Give the data a second time, exactly and in full.

BEGIN Supplied records

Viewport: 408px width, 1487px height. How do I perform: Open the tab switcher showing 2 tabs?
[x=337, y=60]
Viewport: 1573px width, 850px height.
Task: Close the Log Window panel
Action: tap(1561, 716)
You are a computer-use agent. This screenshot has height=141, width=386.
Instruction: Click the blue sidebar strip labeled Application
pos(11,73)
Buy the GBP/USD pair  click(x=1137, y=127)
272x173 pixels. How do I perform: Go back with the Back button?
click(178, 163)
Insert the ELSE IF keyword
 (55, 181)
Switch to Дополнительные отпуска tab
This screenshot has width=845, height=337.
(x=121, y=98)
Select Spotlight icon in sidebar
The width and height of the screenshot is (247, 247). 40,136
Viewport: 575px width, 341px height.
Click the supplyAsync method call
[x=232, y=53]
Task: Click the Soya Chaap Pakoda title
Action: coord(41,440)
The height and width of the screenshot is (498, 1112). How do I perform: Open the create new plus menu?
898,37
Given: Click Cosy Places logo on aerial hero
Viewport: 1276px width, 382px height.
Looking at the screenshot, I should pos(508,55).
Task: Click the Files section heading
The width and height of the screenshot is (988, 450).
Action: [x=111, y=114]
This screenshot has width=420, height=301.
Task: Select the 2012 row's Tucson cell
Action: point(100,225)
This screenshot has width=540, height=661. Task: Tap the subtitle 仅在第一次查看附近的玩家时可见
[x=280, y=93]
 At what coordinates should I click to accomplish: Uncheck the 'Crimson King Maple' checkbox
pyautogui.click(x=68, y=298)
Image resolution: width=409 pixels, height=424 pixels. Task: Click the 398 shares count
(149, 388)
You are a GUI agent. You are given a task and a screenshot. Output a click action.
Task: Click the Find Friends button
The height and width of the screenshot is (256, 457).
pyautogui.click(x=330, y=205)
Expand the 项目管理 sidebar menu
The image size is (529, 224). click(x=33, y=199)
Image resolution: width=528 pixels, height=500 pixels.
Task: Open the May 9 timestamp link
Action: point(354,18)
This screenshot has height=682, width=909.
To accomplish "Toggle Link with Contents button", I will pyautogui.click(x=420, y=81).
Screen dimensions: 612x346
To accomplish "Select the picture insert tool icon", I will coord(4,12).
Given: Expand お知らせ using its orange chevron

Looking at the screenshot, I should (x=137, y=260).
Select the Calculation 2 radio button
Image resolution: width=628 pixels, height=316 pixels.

END Supplied records

Completed exercise -
Viewport: 408px width, 1487px height. How do I perform: Open the tab switcher showing 2 tabs?
[x=337, y=60]
Viewport: 1573px width, 850px height.
Task: Close the Log Window panel
Action: tap(1561, 716)
You are a computer-use agent. This screenshot has height=141, width=386.
Instruction: Click the blue sidebar strip labeled Application
pos(11,73)
Buy the GBP/USD pair  click(x=1137, y=127)
272x173 pixels. How do I perform: Go back with the Back button?
click(178, 163)
Insert the ELSE IF keyword
 (55, 181)
Switch to Дополнительные отпуска tab
This screenshot has width=845, height=337.
(x=121, y=98)
Select Spotlight icon in sidebar
The width and height of the screenshot is (247, 247). 40,136
Viewport: 575px width, 341px height.
Click the supplyAsync method call
[x=232, y=53]
Task: Click the Soya Chaap Pakoda title
Action: coord(41,440)
The height and width of the screenshot is (498, 1112). How do I perform: Open the create new plus menu?
898,37
Given: Click Cosy Places logo on aerial hero
Viewport: 1276px width, 382px height.
Looking at the screenshot, I should pos(508,55).
Task: Click the Files section heading
The width and height of the screenshot is (988, 450).
Action: [x=111, y=114]
This screenshot has width=420, height=301.
Task: Select the 2012 row's Tucson cell
Action: point(100,225)
This screenshot has width=540, height=661. Task: Tap the subtitle 仅在第一次查看附近的玩家时可见
[x=280, y=93]
 At what coordinates should I click to accomplish: Uncheck the 'Crimson King Maple' checkbox
pyautogui.click(x=68, y=298)
Image resolution: width=409 pixels, height=424 pixels. Task: Click the 398 shares count
(149, 388)
You are a GUI agent. You are given a task and a screenshot. Output a click action.
Task: Click the Find Friends button
The height and width of the screenshot is (256, 457).
pyautogui.click(x=330, y=205)
Expand the 项目管理 sidebar menu
The image size is (529, 224). click(x=33, y=199)
Image resolution: width=528 pixels, height=500 pixels.
Task: Open the May 9 timestamp link
Action: point(354,18)
This screenshot has height=682, width=909.
To accomplish "Toggle Link with Contents button", I will pyautogui.click(x=420, y=81).
Screen dimensions: 612x346
To accomplish "Select the picture insert tool icon", I will coord(4,12).
Given: Expand お知らせ using its orange chevron

Looking at the screenshot, I should (x=137, y=260).
Select the Calculation 2 radio button
Image resolution: width=628 pixels, height=316 pixels.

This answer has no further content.